Problem requirements →
Return every line of the data below that contains the word "page".

Data shown →
──────
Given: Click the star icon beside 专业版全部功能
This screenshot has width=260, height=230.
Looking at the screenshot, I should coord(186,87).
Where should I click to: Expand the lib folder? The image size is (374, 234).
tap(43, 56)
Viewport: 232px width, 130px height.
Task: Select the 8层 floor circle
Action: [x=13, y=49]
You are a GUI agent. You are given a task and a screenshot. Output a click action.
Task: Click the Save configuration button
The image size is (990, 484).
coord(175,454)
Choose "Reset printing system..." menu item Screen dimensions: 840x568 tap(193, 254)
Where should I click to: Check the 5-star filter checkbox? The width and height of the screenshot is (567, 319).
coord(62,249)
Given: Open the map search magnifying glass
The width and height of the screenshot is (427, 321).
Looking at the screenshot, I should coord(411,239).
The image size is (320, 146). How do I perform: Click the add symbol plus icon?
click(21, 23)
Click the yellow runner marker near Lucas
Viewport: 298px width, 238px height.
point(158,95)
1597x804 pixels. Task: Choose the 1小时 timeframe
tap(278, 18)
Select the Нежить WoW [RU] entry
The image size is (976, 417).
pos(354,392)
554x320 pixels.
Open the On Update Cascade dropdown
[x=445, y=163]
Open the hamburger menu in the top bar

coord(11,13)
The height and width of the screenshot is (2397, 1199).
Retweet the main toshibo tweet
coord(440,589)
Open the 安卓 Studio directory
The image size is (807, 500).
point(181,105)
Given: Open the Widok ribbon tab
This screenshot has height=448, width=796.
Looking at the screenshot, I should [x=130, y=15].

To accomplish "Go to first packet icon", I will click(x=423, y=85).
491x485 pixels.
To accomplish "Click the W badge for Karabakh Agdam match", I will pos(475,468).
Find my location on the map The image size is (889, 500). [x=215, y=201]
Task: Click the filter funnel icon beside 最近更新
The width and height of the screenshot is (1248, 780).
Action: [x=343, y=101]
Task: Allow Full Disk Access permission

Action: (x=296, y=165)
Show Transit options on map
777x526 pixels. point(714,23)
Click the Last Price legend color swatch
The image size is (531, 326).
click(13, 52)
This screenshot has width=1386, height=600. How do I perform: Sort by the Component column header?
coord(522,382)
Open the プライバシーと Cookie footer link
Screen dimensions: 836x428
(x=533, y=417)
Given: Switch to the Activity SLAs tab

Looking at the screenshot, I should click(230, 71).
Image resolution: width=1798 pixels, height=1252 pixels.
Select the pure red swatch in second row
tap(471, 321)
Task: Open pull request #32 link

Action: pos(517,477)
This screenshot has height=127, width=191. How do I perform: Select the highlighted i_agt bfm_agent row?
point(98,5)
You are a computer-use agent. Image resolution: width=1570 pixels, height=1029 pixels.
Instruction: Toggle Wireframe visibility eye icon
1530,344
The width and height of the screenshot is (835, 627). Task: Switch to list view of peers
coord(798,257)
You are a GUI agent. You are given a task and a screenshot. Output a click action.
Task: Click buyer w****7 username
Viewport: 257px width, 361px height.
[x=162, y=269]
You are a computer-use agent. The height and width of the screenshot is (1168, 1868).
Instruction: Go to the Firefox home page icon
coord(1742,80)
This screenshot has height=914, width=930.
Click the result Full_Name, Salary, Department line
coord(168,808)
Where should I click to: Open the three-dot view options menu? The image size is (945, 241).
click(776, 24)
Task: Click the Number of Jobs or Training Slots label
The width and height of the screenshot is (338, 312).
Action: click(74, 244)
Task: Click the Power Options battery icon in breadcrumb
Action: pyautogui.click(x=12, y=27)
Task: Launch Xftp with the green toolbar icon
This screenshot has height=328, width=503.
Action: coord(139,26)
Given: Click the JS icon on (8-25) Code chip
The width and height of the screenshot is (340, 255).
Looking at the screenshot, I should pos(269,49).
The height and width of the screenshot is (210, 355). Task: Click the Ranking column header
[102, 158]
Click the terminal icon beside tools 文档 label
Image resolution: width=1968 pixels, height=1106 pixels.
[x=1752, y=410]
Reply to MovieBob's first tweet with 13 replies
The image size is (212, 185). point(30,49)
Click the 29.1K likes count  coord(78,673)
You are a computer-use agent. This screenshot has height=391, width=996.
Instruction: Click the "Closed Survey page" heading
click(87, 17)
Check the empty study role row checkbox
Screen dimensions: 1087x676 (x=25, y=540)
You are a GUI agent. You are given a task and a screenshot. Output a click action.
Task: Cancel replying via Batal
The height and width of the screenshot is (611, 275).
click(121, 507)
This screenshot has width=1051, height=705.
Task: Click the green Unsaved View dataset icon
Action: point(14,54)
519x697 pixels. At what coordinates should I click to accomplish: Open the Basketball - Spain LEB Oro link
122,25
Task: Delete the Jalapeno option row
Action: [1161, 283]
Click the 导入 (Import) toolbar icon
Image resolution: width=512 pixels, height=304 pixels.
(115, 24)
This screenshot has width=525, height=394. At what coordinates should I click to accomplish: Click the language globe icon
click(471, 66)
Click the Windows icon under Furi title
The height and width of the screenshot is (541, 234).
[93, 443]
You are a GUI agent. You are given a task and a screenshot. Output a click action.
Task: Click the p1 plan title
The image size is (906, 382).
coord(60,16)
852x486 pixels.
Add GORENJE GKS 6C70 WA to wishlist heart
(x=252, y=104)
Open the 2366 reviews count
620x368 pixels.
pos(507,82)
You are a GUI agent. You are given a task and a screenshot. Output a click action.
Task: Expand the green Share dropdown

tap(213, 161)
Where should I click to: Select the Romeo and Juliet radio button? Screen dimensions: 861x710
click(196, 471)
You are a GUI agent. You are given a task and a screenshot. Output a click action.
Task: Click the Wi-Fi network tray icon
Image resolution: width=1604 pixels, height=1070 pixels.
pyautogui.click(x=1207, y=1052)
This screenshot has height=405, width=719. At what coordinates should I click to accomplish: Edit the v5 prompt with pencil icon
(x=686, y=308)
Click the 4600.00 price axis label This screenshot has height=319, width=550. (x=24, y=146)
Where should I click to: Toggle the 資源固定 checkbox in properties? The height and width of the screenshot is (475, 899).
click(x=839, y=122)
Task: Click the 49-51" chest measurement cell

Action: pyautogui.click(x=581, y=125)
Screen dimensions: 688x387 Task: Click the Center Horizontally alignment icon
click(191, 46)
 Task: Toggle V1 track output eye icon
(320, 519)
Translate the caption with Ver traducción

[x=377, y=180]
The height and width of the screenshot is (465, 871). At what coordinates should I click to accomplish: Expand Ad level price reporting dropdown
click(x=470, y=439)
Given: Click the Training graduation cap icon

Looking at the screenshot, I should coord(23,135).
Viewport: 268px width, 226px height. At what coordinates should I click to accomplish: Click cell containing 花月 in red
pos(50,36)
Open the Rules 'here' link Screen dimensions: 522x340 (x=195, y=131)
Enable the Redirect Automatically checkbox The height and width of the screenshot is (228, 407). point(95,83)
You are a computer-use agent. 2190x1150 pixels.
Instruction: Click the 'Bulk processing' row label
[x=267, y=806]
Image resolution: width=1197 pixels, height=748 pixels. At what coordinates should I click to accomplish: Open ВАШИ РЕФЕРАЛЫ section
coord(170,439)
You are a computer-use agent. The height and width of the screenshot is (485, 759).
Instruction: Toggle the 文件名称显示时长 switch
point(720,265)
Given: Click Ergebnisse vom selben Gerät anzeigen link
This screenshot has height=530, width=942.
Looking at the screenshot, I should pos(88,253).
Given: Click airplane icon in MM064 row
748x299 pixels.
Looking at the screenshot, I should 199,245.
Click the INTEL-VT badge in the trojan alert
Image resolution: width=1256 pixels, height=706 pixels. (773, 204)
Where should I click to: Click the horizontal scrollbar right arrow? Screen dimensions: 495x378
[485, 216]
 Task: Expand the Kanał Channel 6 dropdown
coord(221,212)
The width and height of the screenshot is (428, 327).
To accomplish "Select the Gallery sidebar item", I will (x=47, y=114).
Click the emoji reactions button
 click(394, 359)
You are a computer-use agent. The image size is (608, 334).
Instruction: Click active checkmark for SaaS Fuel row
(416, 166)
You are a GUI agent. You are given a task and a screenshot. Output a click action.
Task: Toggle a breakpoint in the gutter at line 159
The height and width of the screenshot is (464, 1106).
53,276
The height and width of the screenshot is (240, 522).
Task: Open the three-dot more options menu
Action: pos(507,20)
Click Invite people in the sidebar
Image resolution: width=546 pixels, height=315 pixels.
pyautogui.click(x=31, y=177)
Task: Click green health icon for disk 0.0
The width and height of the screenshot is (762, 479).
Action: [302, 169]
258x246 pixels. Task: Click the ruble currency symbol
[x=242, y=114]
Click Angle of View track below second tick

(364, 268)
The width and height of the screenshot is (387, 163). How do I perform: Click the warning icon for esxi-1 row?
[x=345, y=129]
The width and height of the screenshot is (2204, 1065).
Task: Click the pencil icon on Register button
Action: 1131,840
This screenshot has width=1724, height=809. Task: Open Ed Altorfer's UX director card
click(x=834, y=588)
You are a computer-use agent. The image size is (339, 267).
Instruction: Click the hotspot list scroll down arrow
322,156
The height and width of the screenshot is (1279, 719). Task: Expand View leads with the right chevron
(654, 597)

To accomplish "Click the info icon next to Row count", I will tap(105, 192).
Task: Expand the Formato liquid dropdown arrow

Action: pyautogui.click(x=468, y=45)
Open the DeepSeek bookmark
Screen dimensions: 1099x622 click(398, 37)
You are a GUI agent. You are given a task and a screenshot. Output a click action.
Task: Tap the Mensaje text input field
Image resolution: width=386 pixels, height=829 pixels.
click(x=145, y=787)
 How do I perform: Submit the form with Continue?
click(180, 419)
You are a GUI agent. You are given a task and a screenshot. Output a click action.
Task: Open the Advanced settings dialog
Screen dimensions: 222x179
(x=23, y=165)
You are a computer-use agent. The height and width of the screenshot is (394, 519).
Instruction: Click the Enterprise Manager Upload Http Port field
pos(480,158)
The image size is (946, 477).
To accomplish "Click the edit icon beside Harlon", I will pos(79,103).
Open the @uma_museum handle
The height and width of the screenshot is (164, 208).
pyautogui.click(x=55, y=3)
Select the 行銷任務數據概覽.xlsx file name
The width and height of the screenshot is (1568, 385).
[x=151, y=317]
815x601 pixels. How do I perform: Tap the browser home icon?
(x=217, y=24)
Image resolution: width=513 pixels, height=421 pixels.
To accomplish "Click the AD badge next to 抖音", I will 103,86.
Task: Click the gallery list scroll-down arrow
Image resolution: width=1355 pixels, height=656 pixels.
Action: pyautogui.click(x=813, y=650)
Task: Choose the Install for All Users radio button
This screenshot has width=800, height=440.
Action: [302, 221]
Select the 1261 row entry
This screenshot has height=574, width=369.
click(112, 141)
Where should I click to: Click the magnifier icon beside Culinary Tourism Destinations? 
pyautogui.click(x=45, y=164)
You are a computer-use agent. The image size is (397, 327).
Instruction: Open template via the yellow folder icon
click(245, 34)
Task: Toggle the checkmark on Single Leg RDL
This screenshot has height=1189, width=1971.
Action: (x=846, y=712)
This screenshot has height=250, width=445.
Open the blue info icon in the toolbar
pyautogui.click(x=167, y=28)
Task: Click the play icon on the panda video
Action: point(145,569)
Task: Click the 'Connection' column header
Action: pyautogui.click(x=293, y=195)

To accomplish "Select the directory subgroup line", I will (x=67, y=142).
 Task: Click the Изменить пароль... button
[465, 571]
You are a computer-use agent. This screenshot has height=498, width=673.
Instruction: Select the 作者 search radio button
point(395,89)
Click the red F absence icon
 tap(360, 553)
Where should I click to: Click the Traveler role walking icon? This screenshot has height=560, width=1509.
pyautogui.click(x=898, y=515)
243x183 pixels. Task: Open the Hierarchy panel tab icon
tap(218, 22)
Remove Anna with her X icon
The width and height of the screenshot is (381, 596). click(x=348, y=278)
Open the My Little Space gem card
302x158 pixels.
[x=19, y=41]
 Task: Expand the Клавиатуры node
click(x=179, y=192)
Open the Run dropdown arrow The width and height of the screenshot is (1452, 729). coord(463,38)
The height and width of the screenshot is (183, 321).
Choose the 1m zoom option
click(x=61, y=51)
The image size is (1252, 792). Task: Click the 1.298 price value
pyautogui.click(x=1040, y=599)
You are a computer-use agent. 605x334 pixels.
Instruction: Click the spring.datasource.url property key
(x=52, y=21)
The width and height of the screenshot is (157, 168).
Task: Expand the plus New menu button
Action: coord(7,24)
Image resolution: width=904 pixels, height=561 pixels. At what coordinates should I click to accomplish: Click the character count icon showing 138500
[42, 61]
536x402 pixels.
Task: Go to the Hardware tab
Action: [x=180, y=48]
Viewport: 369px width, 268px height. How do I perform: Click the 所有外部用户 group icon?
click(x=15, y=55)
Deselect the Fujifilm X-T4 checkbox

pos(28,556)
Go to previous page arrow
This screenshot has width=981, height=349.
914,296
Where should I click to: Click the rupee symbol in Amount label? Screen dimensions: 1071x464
──────
Task response →
Instruction: Go to the Firefox home page icon
Instruction: Click the "Closed Survey page" heading
Go to previous page arrow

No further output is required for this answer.